====== DATA EXTRACTS
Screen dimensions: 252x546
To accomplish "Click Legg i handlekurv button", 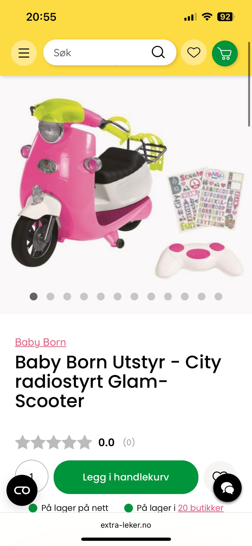I will [x=126, y=477].
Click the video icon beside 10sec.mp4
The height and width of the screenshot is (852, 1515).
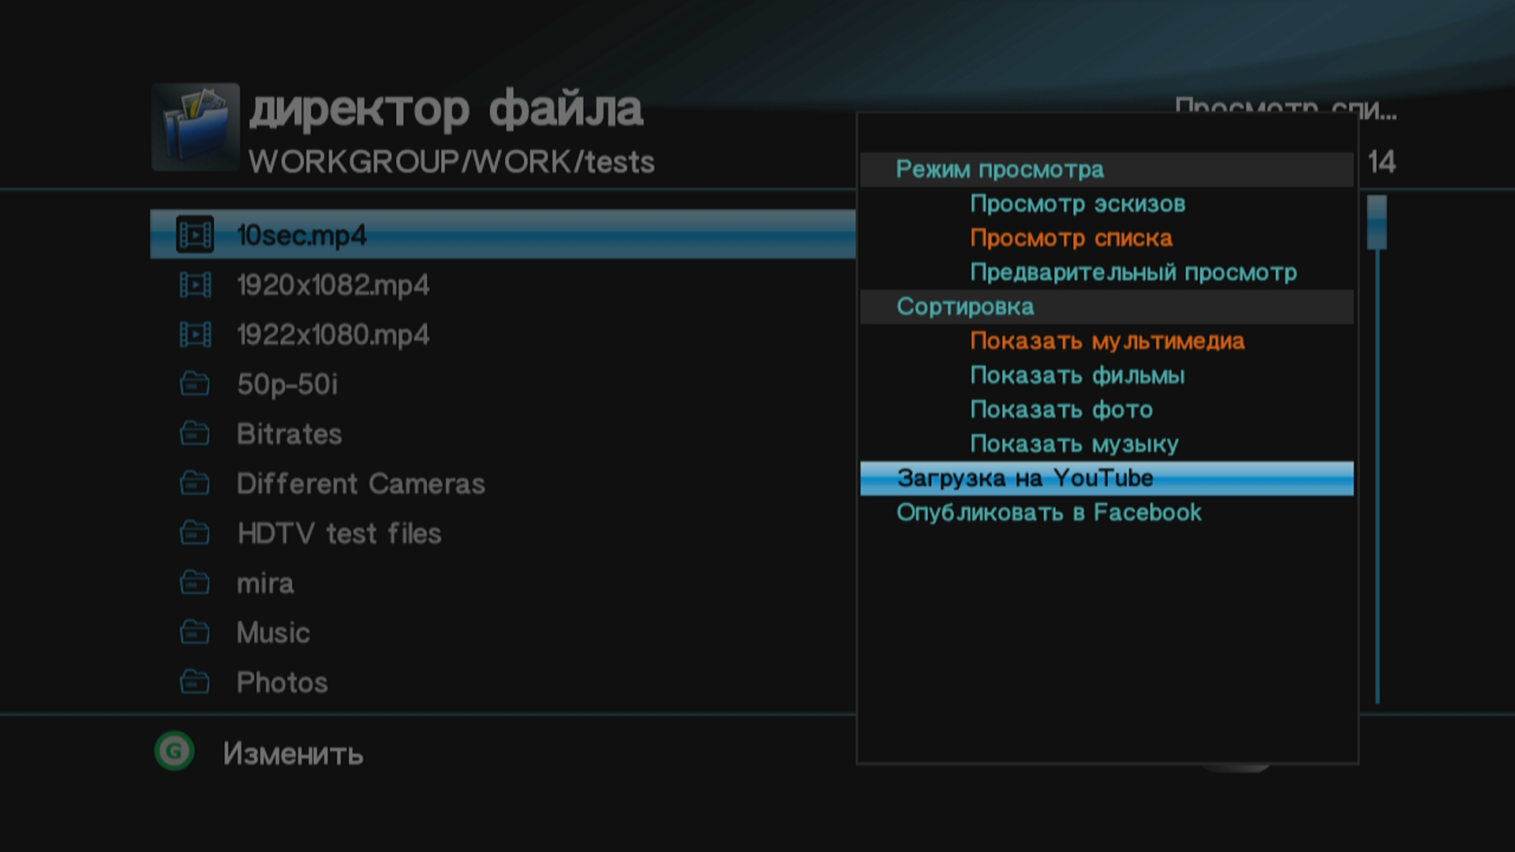coord(195,234)
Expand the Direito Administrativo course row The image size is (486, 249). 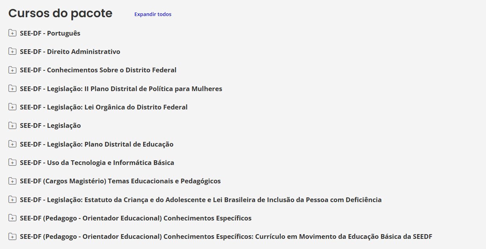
============
▶ PROBLEM DETAILS:
Please retype exactly the lines from the line containing "Click the video icon beside 10sec.mp4" through the final line of the records above, inclusive, leaving out any pictures.

▶ SOLUTION TO THE EXERCISE:
Click the video icon beside 10sec.mp4
The height and width of the screenshot is (852, 1515).
coord(195,234)
Expand the Direito Administrativo course row The image size is (486, 249). 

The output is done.